Archive Generated Run Files

Whenever possible, ENA provides access to two types of file for each run we present: the submitted file(s) and archive-generated file(s). Both are visible in the ENA Browser view for runs:

../_images/archive-generated-files-p01.png

This page serves to briefly discuss the reason for this and the differences between the submitted and archive-generated files.

Submitted Files

The submitted files for any given run are copies of the files originally provided to us by the submitter. These files always undergo validation appropriate to their format, and are presented as-submitted with no automated curation. Formats are varied, and may be FASTQ but could also be others including BAM, FAST5, HDF5, etc.

Archive-Generated Files

Providing archive-generated FASTQs for runs is a means of bringing some consistency to the data we provide. By imposing a level of uniformity on these files, we can ensure users know what to expect of them and may incorporate them into pipelines with minimal friction.

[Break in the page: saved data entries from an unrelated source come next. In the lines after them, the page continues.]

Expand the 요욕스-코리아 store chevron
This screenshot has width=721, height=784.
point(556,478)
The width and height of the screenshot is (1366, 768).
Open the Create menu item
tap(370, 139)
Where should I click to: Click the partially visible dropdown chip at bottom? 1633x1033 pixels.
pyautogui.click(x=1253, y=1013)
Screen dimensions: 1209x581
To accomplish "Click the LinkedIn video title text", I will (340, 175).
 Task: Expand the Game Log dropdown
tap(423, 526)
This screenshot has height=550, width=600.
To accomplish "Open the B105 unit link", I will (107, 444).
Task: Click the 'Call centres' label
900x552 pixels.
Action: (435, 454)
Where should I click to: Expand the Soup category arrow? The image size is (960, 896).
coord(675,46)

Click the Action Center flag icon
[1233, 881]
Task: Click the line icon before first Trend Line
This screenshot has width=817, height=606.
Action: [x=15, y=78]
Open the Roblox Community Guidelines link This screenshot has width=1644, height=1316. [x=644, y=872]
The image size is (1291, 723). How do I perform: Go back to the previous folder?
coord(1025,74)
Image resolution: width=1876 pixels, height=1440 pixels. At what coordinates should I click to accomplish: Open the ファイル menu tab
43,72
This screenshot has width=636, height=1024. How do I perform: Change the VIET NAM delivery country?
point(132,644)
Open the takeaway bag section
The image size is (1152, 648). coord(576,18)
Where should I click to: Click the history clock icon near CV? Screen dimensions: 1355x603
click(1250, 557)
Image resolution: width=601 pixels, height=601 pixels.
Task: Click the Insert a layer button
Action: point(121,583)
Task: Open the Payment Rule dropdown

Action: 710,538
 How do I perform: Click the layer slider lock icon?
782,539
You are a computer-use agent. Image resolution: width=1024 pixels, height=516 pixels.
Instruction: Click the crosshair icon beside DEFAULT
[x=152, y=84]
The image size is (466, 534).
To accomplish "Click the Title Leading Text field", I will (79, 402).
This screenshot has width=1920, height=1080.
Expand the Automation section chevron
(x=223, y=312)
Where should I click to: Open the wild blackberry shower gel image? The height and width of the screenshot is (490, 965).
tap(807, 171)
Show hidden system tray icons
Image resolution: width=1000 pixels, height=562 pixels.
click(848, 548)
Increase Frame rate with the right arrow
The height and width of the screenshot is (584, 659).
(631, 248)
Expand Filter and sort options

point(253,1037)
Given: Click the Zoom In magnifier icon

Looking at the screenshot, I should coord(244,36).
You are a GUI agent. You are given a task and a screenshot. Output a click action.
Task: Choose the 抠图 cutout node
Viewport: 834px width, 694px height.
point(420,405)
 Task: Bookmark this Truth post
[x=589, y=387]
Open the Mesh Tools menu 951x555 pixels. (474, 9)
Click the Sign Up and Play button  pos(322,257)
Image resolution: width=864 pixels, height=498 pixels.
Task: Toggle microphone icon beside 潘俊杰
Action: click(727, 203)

Note that archive-generated FASTQ will not be available in the following uncommon scenarios:

BAM/CRAM files containing @PG:longranger
BAM/CRAM files containing @PG:cellranger
BAM/CRAM files containing CB:Z,CR:Z,CY:Z,RX:Z,QX:Z tags
Complete genomics native (data folder) submissions
PacBio native (HDF5) submissions
Many ONT native format submissions

Generated FASTQ Files

The number of files generated and their content varies depending on the nature of the submitted files

Number of Application Reads	FASTQ Files	Description
1	<run_accession>.fastq.gz or <run_accession>_1.fastq.gz	For experiments with single application reads all reads will be made available in one fastq file.
2	<run_accession>_1.fastq.gz <run_accession>.fastq.gz <run_accession>_2.fastq.gz	Paired experiments with two application reads will be made available in 1-3 FASTQ files. For a paired experiment submitted with both application reads the first reads will be in <run accession>_1.fastq.gz file, the second reads will be in <run accession>_2.fastq.gz, and any unpaired reads will be in <run accession>.fastq.gz file. If files from a paired experiment are submitted and all reads are unpaired then only a single file is created: <run accession>.fastq.gz
> 2	<run_accession>_N.fastq.gz	For experiments with more than two application reads (e.g. Complete Genomics) one fastq file is created for each application read, however, no empty fastq files are created.
N/A	<run_accession>_consensus.fastq.gz	ONT or PacBio consensus reads.
N/A	<run_accession>_subreads.fastq.gz	PacBio subreads.

FASTQ File Format

@<run accession>.<spot index> [<spot name>][/<read index>]
<bases>
+
<phred qualities, ASCII encoded starting with '!' (33)>

Field	Description
<run accession>	The run accession. A spot is identified uniquely by the combination of the run accession and the spot index
<spot index>	A positive integer assigned to the spots in the order in which they appear in the run. A spot is identified uniquely by the combination of the Run accession and the spot index.
<spot name>	The spot name as it was provided by the submitter. In cases where the read name is missing or was removed by the archive this field is not present.
<read index>	A positive integer assigned to the application reads in the order in which they appear in the spot: /1 for first application read and /2 for the second application read. In cases where the read name is missing or was removed by the archive this field is not present.

Examples

Single layout:

@ERR000017.1 IL6_554:7:1:249:322
AAAAAAAAAAAAAAAAAAAAAAAAAAAAAAAAAAAA
+
??????????????????????????????>>>>>>

Paired (first read):

@ERR005143.1 ID49_20708_20H04AAXX_R1:7:1:41:356/1
AAAAAAAAAAAAAAAAAAAAAAAAAAAAAAAAAAAA
+
hhhhhhhhhhhhhhhhhhhhhhhhhhhhhhhhhhhh

Paired (second read):

@ERR005143.1 ID49_20708_20H04AAXX_R1:7:1:41:356/2
AAAAAAAAAAAAAAAAAAAAAAAAAAAAAAAAAAAA
+
hhhhhhhhhhhhhhhhhhhhhhhhhhhhhhhhhhhh

Single layout without read names:

@ERR000017.1
AAAAAAAAAAAAAAAAAAAAAAAAAAAAAAAAAAAA
+
??????????????????????????????>>>>>>

Paired without read names (first read):

@ERR005143.1
AAAAAAAAAAAAAAAAAAAAAAAAAAAAAAAAAAAA
+
hhhhhhhhhhhhhhhhhhhhhhhhhhhhhhhhhhhh

Paired without read names (second read):

@ERR005143.1
AAAAAAAAAAAAAAAAAAAAAAAAAAAAAAAAAAAA
+
hhhhhhhhhhhhhhhhhhhhhhhhhhhhhhhhhhhh